Les occasions de ce type nécessitent des investissements constants dans la R et D dirigée et générique sur les détecteurs et les accélérateurs, pour préserver l’excellence de la physique subatomique canadienne au cours des prochaines décennies, et également pour soutenir les retombées positives de la recherche fondamentale sur la société et l’industrie canadiennes. Afin d’y parvenir, il est essentiel qu’une partie appropriée du financement de la physique subatomique au Canada soit disponible chaque année pour soutenir la R et D dans le domaine des détecteurs et des accélérateurs. Non seulement l’avenir du domaine en dépend, mais ce financement offre également des possibilités exceptionnelles de formation d’un personnel hautement qualifié, possédant des compétences qui sont directement transférables à l’industrie.

Recommandation scientifique :

Soutenir les propositions de R et D dirigée et générique sur les accélérateurs et les détecteurs en physique subatomique.

4. La communauté des chercheurs en physique subatomique au Canada

Étudiante travaillant sur un compresseur d’hélium à T­RIUMF.

© Paul Joseph et TRIUMF

Étudiante travaillant sur un compresseur d’hélium à TRIUMF.

La recherche en physique subatomique est répartie dans l’ensemble du Canada. Les équipes et les chercheurs individuels travaillent dans 31 universités, à TRIUMF, à SNOLAB et à l’Institut Périmètre, comme l’illustre la figure 1. Dans cette section, nous présentons un profil de la communauté canadienne des chercheurs en physique subatomique admissibles à l’aide financière des divers organismes subventionnaires, ainsi que leurs activités de recherche. Ces données proviennent des bases de données du CRSNG et d’une enquête réalisée par le Comité de planification à long terme en novembre 2015 auprès des titulaires de subventions du CRSNG. Le taux de réponse à l’enquête a été de plus de 70 %, et il était à peu près également réparti entre les sous-disciplines.

Profil de la communauté

En 2015, on comptait 233 chercheurs en physique subatomique au Canada qui recevaient une aide du CRSNG à titre de candidat ou de cocandidat. Dans cet échantillon, le nombre moyen d’années écoulées depuis l’obtention d’un baccalauréat en sciences ou d’un doctorat par le chercheur était de 31 et 25 ans, respectivement. Parmi les répondants ayant indiqué l’établissement où ils avaient obtenu leur diplôme, environ 60 % avaient obtenu leur baccalauréat en sciences au Canada, tandis qu’environ 60 % avaient obtenu leur doctorat à l’extérieur du Canada. Un tiers des répondants ayant reçu un baccalauréat en sciences au Canada avaient effectué leurs études de doctorat à l’extérieur du Canada. Ces données indiquent qu’une proportion appréciable de la communauté a été formée en partie à l’étranger.

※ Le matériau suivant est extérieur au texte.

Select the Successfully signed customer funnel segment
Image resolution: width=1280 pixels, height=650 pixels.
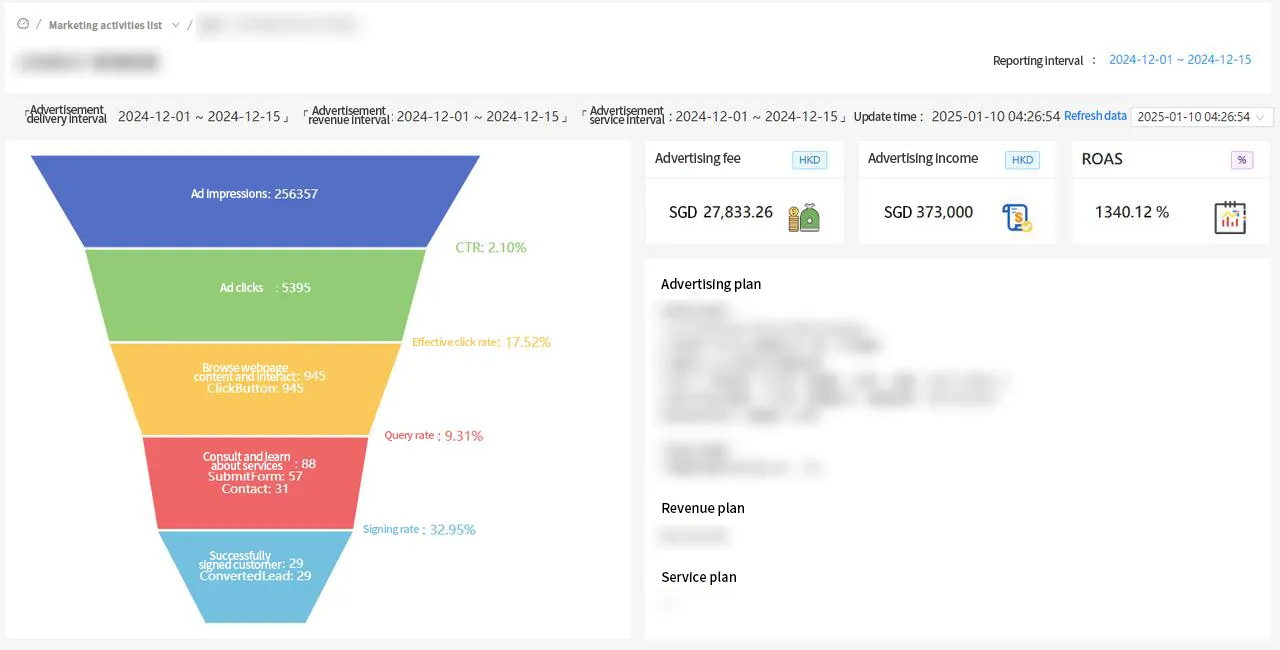coord(255,575)
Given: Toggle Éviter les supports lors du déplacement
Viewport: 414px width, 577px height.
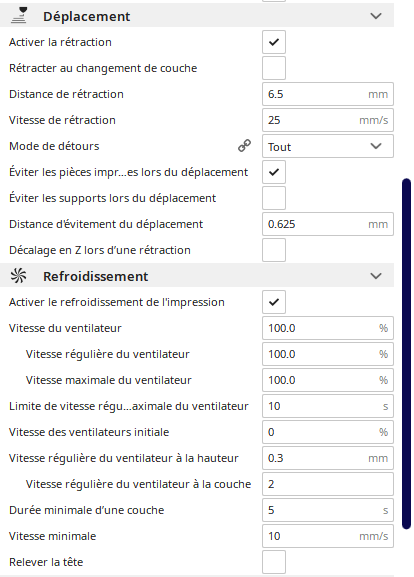Looking at the screenshot, I should coord(274,198).
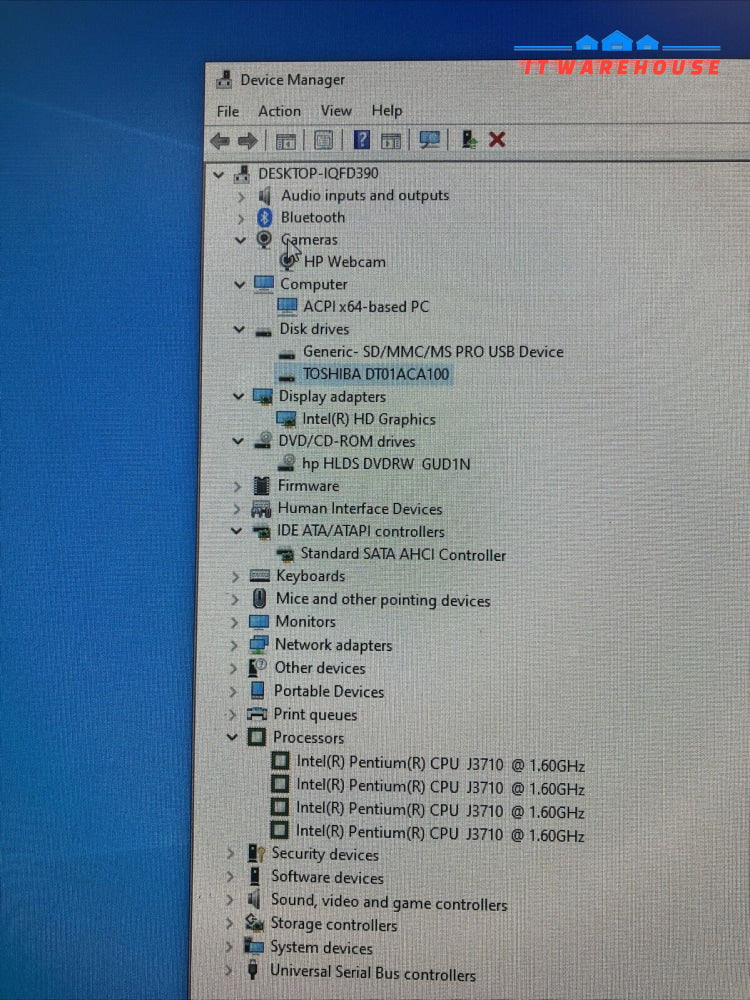
Task: Open the View menu
Action: [x=336, y=110]
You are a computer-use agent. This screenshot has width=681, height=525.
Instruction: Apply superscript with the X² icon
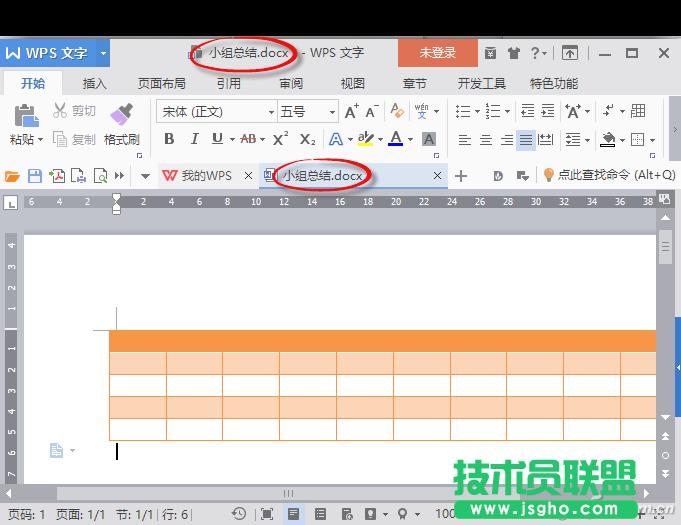click(281, 139)
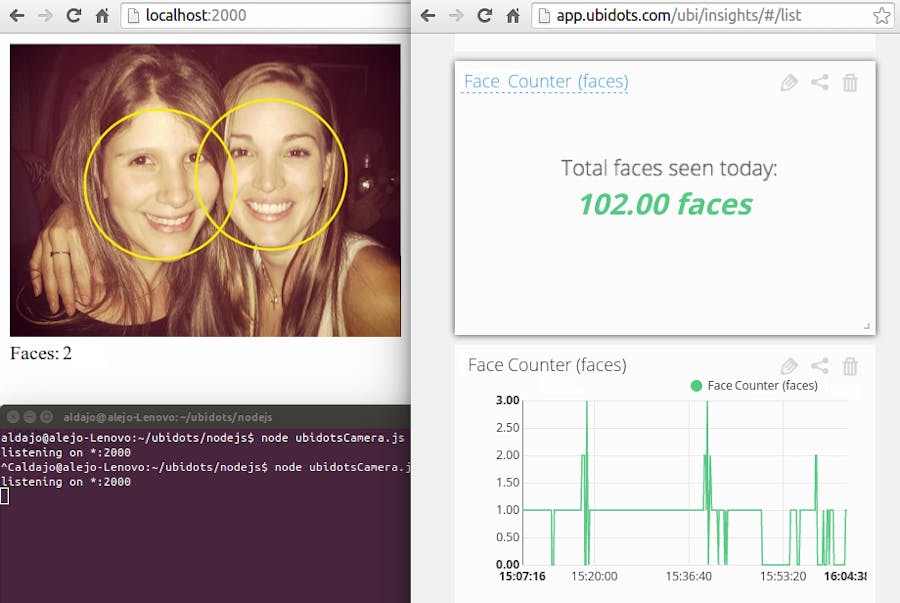This screenshot has height=603, width=900.
Task: Delete the Total faces widget with the trash icon
Action: click(851, 83)
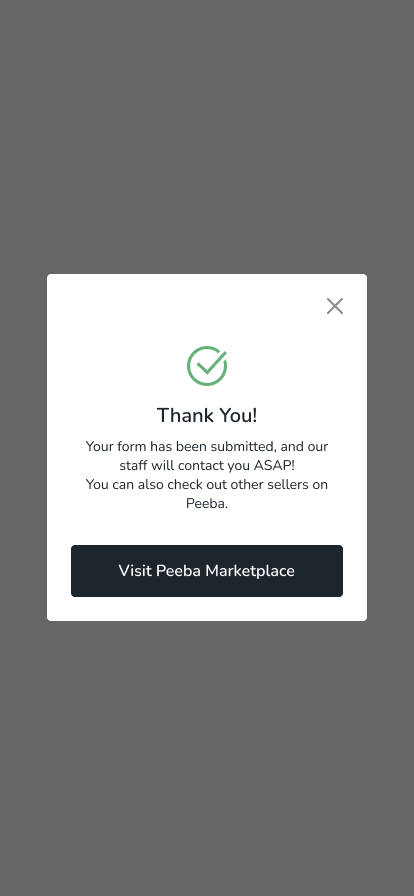Click the Visit Peeba Marketplace button
The height and width of the screenshot is (896, 414).
[x=207, y=571]
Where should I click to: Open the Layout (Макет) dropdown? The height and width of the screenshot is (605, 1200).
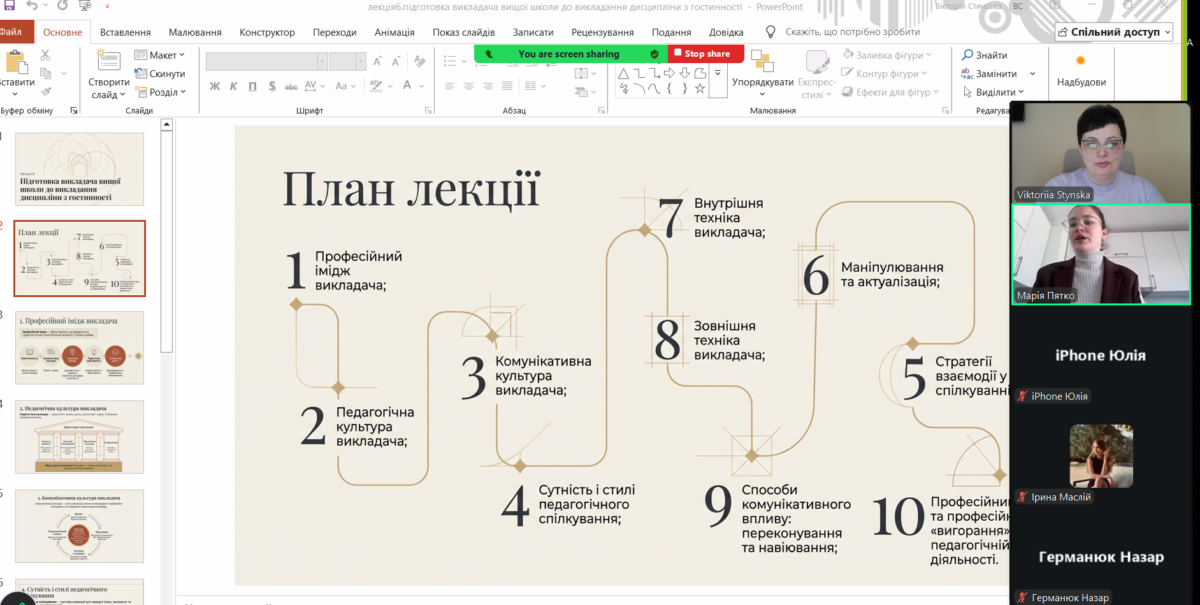point(160,55)
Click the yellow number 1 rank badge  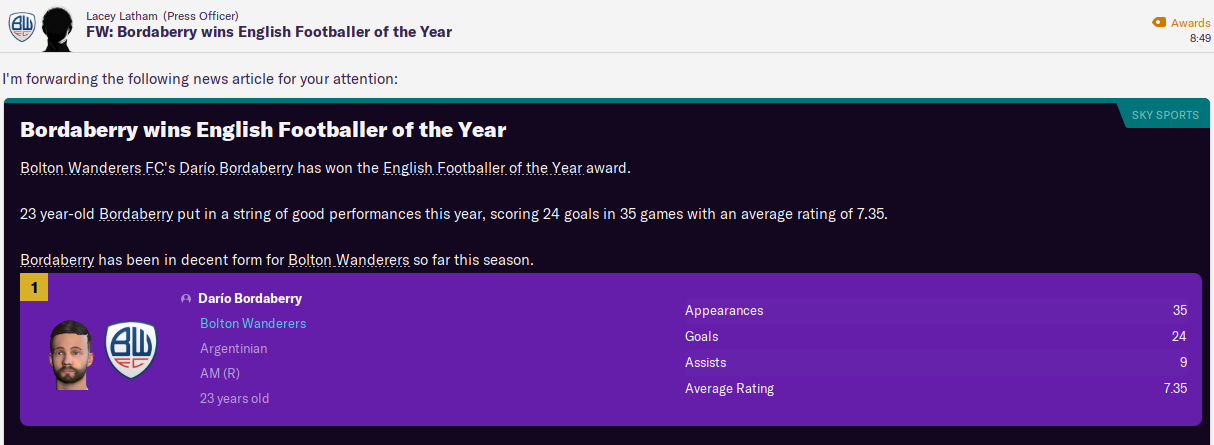34,288
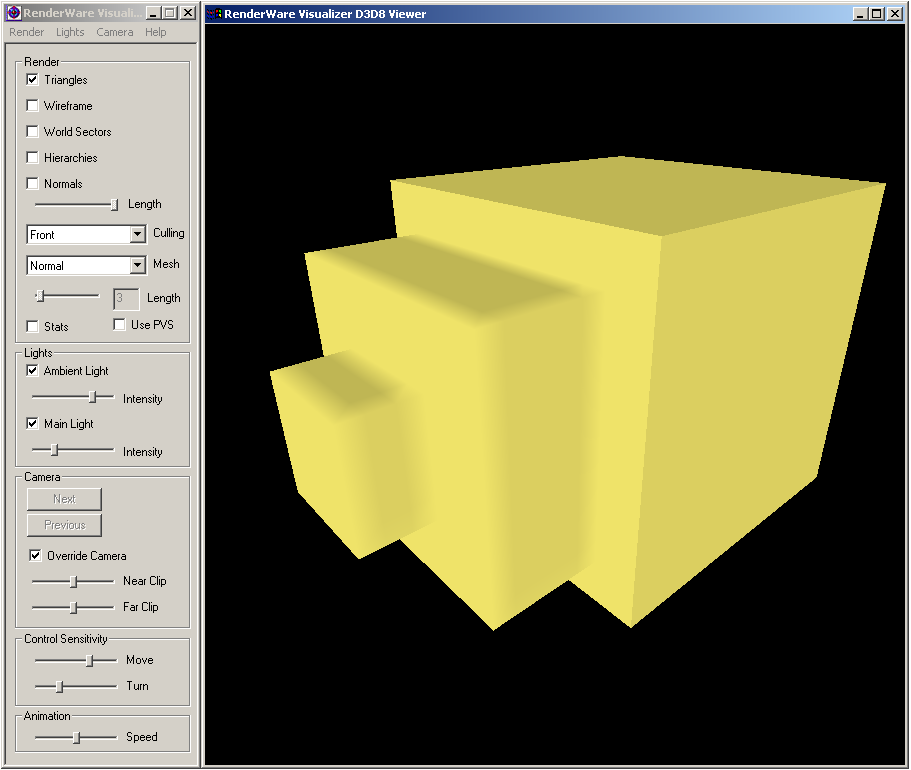
Task: Maximize the D3D8 Viewer window
Action: click(877, 14)
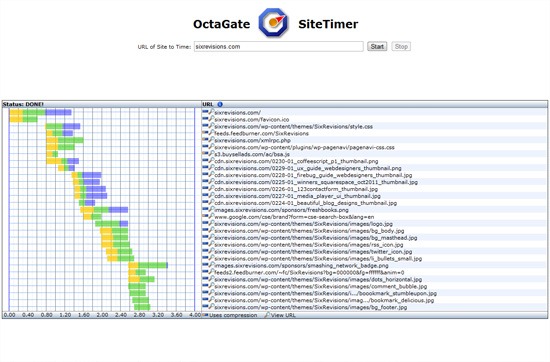Click the magnifier icon for bg_footer.jpg row
Image resolution: width=550 pixels, height=362 pixels.
click(211, 307)
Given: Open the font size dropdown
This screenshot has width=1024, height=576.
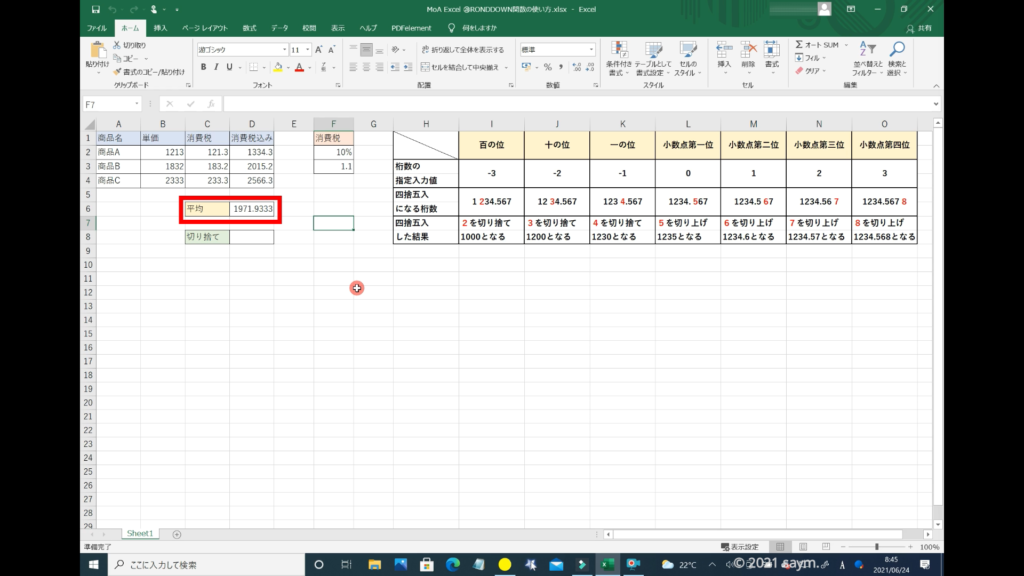Looking at the screenshot, I should [x=307, y=49].
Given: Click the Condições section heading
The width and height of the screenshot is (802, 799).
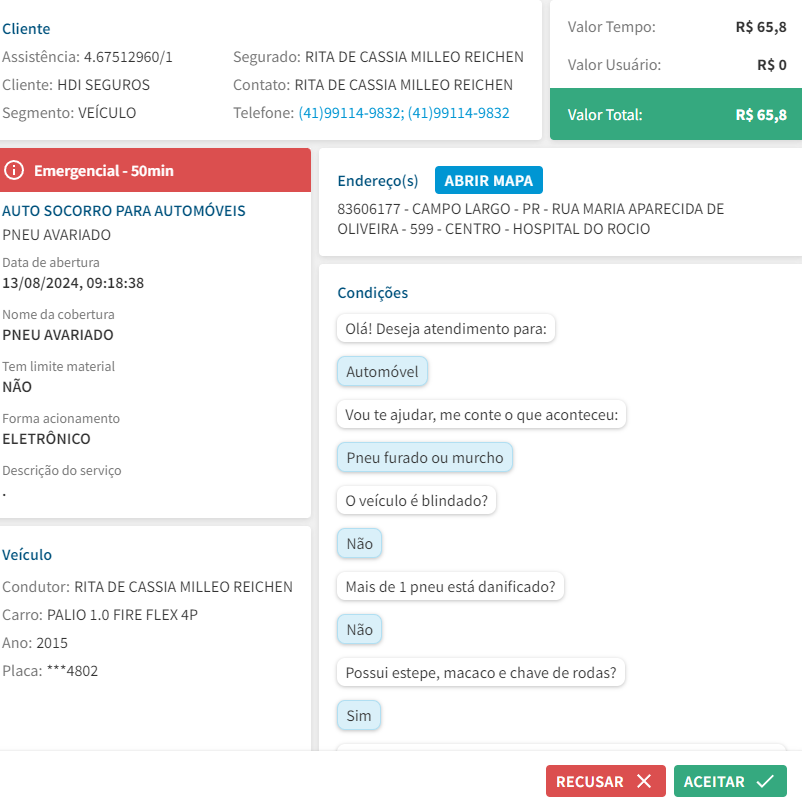Looking at the screenshot, I should click(x=373, y=293).
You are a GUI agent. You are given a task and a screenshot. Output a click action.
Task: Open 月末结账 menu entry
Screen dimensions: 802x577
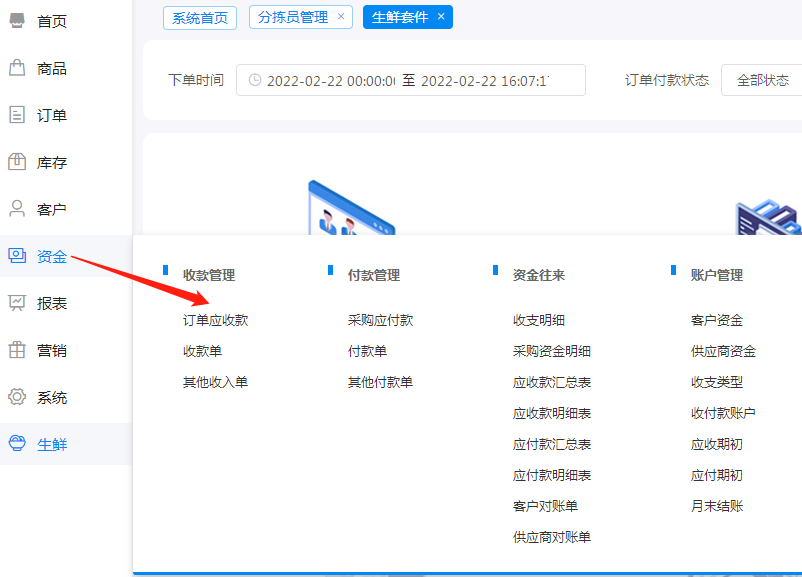[x=717, y=506]
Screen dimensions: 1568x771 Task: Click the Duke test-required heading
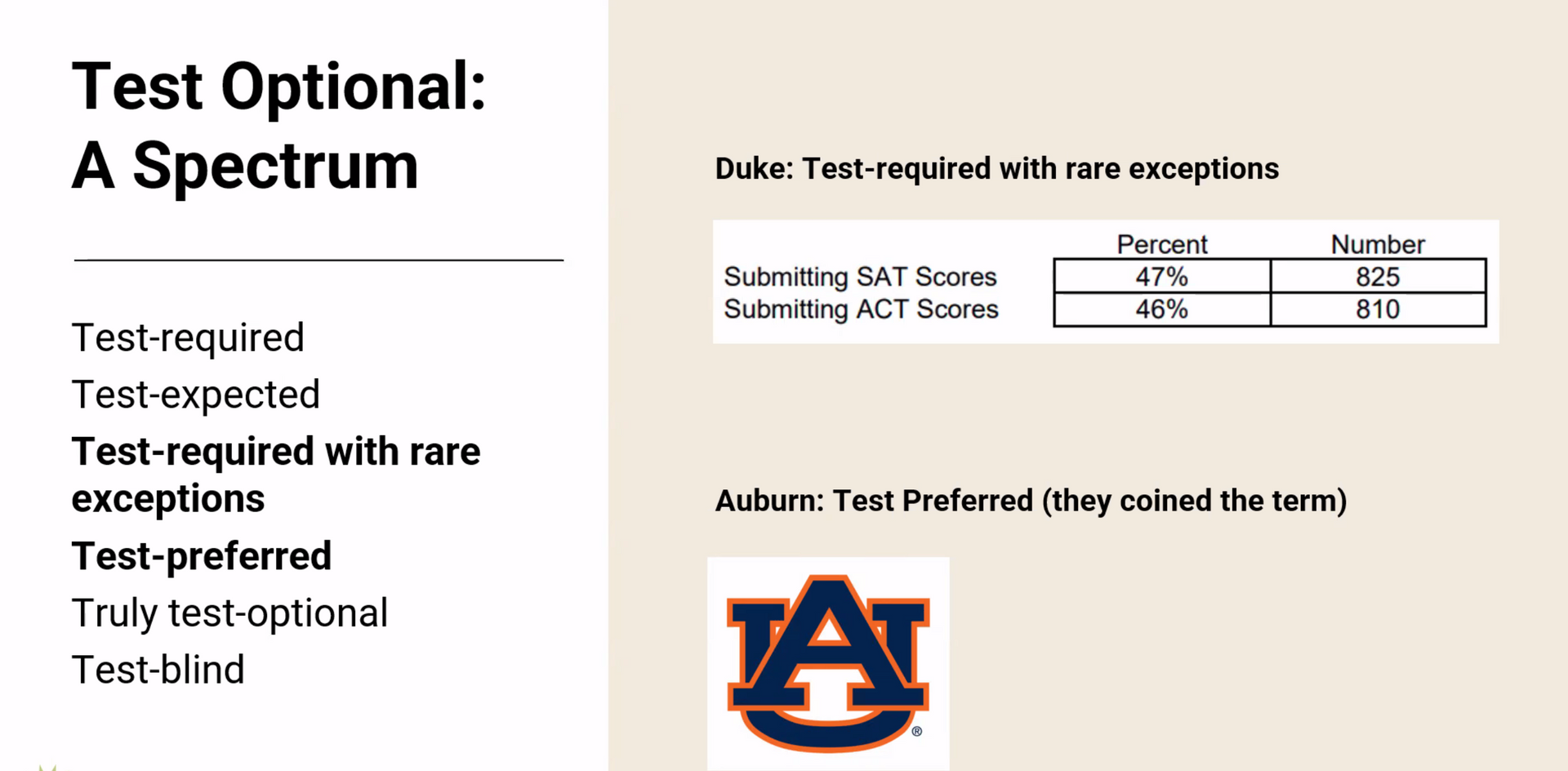tap(996, 169)
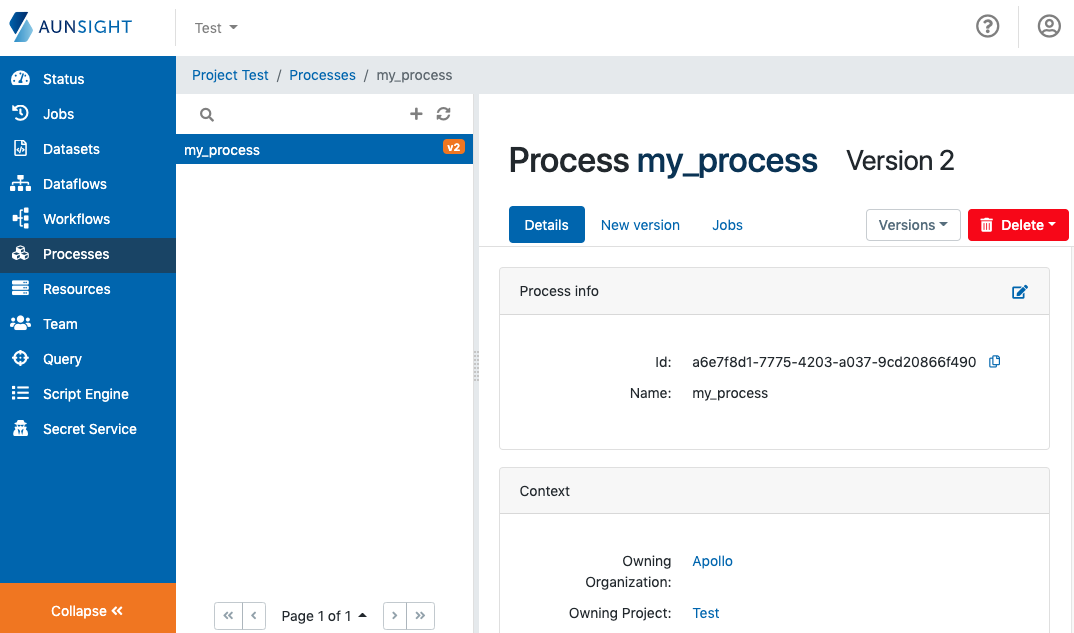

Dans l’ensemble, les femmes représentaient seulement 12 % de l’échantillon des 233 chercheurs, une proportion similaire à celle des chercheuses dans le groupe d’évaluation en physique du CRSNG, soit 13 %. Le déséquilibre entre les sexes en physique subatomique diminue, mais lentement. Des 62 répondants à l’enquête qui avaient reçu leur doctorat au cours des 15 dernières années, 23 % étaient des femmes. Le comité ne disposait pas d’autres informations quant à la diversité.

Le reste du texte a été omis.